500' coil sucks. I buy 20' sticks for small jobs.


----------



## Tommy Plumb (Oct 7, 2006)

I didn't know their was such a thing as an un-coiler and I've installed thousands of feet of pex. I just leave it in the plastic wrap, and pull it out from the middle similar to the way you pull string out from the middle of the ball. Cut the plastic off the bundle and it's almost un-manageable.


----------



## RippySkippy (Feb 9, 2007)

Use a 3' long 3/4" pipe clamp, clamped on a 2x4" stud so it spans at least one stud cavity. Cover the pipe of the pipe clamp with a piece of 1-1/2" PVC to protect the PEX as it unrolls, pull the length you need. If the 500 foot coil is too heavy, support the outter end with another pipe clamp.

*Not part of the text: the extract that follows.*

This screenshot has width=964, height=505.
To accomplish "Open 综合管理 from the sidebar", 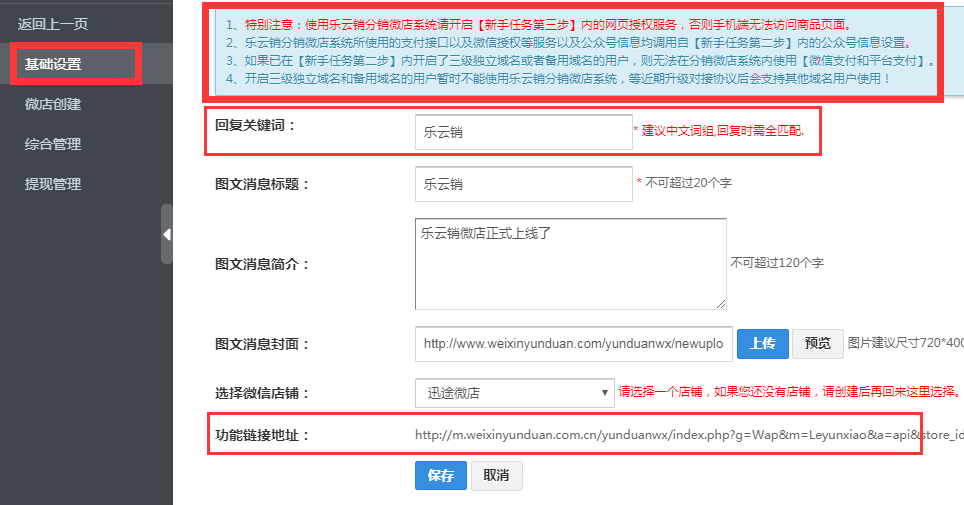I will (x=53, y=144).
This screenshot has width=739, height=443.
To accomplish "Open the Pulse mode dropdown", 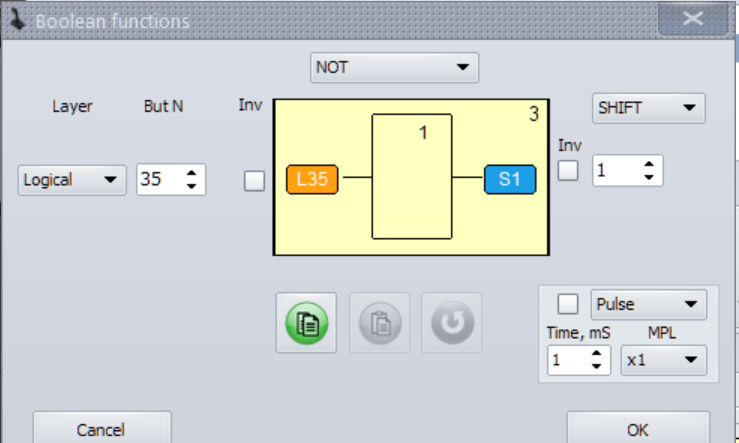I will point(648,304).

Basically what your making is an axle for the PEX coil to revolve around as you pull. With the clamp spanning 2 studs, the studs keep the coil in the stud cavity. I've done several hundred feet in my house and it worked like a charm...all for about $10.

The in-floor is an all-together different beast...either have a buddy un-roll it ahead of you, or rig up another axle/hub assembly running vertical rather than horizontal.


----------



## scrapiron (Aug 30, 2007)

We only use the uncoiler for radiant floor jobs, I'm generally a stick man myself.


----------



## RippySkippy (Feb 9, 2007)

scrapiron said:


> We only use the uncoiler for radiant floor jobs, I'm generally a stick man myself.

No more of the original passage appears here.